Yûnus Sûresi 10/31-33 Âyet'lerinde şöyle buyurulur: ' De ki: Sizi gökten ve yerden kim rızıklandırıyor? Ya da işitme ve görme yetisi üzerinde kim mutlak hâkimdir? Ölüden diriyi, diriden ölüyü kim çıkarıyor? İşleri kim yürütüyoe? 'ALLÂH' diyecekler. De ki: O halde Allâh'a karşı gelmekten sakınmayacak mısınız? İşte O, sizin gerçek Rabbınız olan Allâh'tır. Hak'tan sonra nice sapıklık vardır. O halde nasıl oluyor da (Hak'tan) döndürülüyorsunuz. Rabbinin yoldan çıkanlar hakkındaki, 'Onlar artık îmâna gelmezler' sözü, işte böyle gerçekleşmiştir.'


Kendisine nankörlük edenleri, îmân'ın dışına atacağını, Yüce Allâh (CC) böyle haber veriyor. Rabbim Allâh deyip de sonra gaflet içinde yaşamak, mü'minlerin işi değildir. Ancak, Müslüman/mü'min olduğunu söylediği halde, Allâh'ın yasakladığı şeylerle içiçe olanları gördükçe insan hayrete düşüyor. Sayısız örneklerden birkaçını zikredelim.


Mü'min, başta haramlara karşı çok duyarlıdır. Allâh (CC) kendisine biraz nîmet verince, mala-mülke tamâh etmeye başlıyor ve fâiz peşine düşüyor. Kazanmak için herşeyi mübah görmeye başlıyor. Daha sonra da farzları terketmeye doğru gidiyor. Hak ve hukuk gözetmeyi unutuyor. Maâzallâh.
En büyük başkan veya takım' bizim, başka büyük yok. Hâşâ! En büyük Allâh_tır. Bu sözlerin sıradanlığı bile çok büyük vebaldir/günahtır. Allâh'ın (CC) gazabını mûcibdir.
Koyu bir sohbet ortamı oluşmuş, konuşulan şeyler ise havadan sudan tâbir edilen mâlâniyât türü lafazanlıktan öte gitmeyen sözler. Namaz vakti gelip geçiyor. Kimsenin umurunda değil.
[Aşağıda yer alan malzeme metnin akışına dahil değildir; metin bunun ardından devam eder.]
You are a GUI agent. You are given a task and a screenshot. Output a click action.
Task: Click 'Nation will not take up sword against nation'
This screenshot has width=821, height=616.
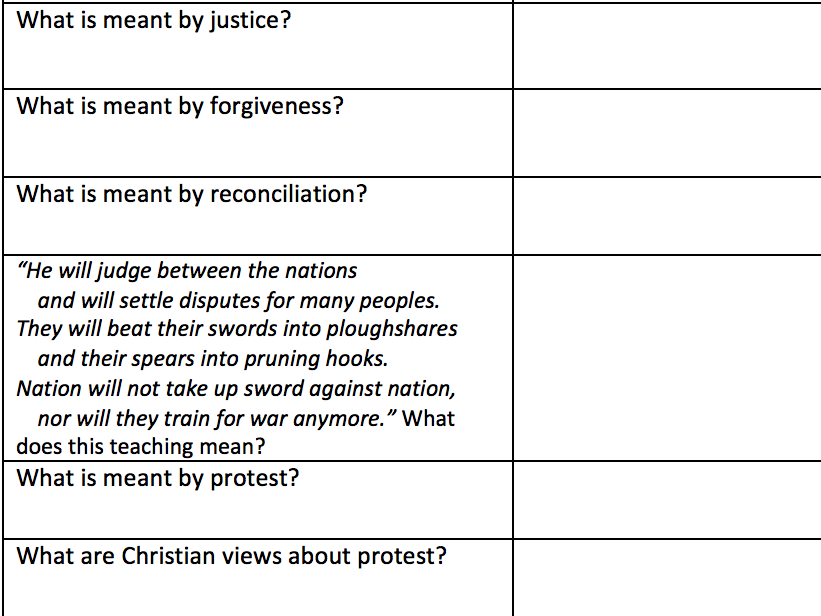[236, 389]
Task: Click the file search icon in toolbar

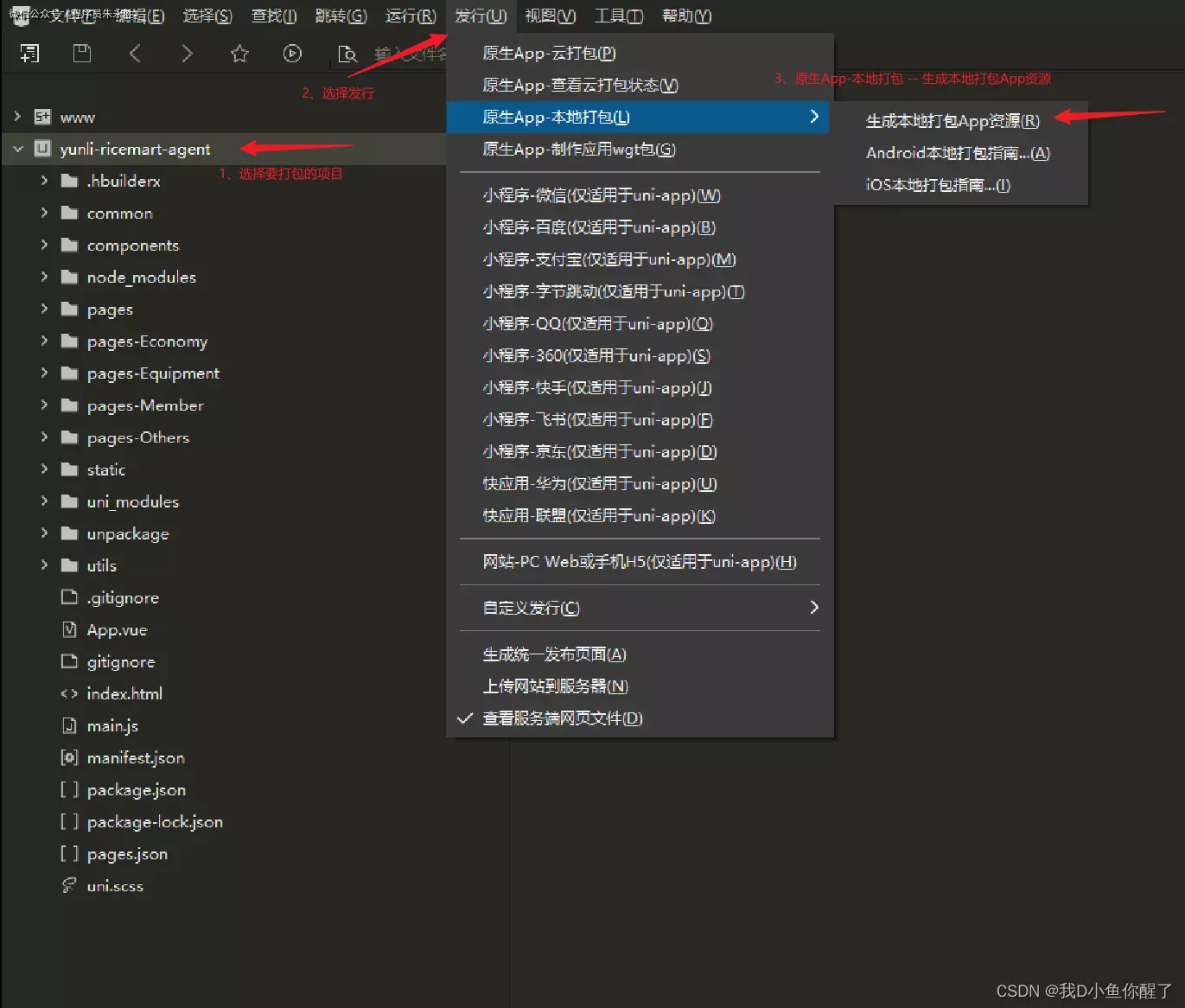Action: tap(347, 54)
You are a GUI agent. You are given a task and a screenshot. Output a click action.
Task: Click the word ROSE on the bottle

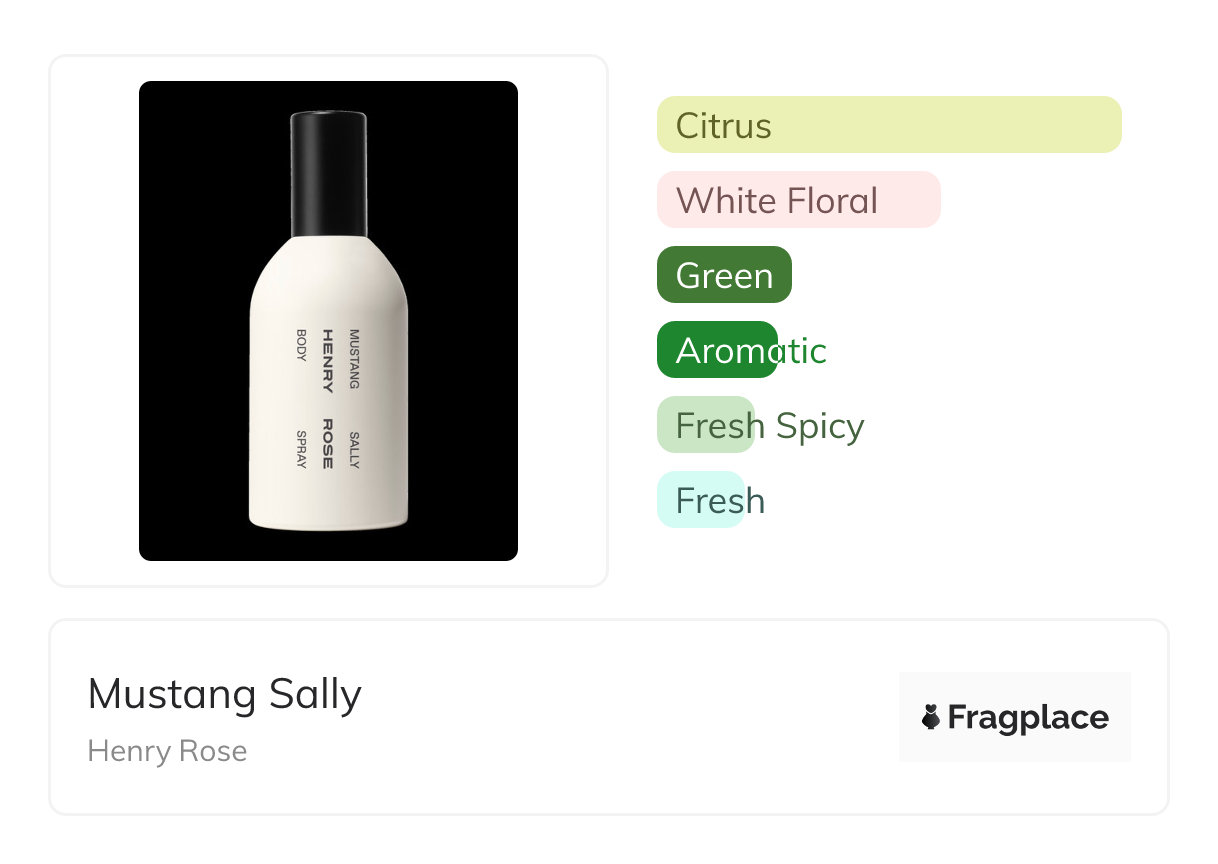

Çok tehlikeli bir durum.


Evine geldiğinde, hoşuna giden bir dizi veya sinema yahut da bir haber/güncel program var. Saatlerce onun seyredip/izleyip daha sonra da vakit çok geç olmuş diyerek, namaz kılmadan yatmak, veyahut da yarım yamalak kılmak. Uykumu alamadım deyip sabah namazına kalkmamak'
Bir makam, mevki sahibi olduğunda kendisini orada ebedî kalacak sanıp, aldanmak, kibirlenmek ve makamını kötüye kullanmak. Böyle bir mamam elde etmek için ise akla hayale gelmedik dolaplar çevirmek. Netîce: Rab olarak kimin terbiyesindeyiz. Gafletten kurtuluşun tek çaresi ise her ân Allâh'ın denetiminde olduğumuzu unutmamaktan geçiyor.
Mesele odur ki, Allâh'ı 'Rab' bilmek başka, gereğine göre yaşamak ise daha başkadır.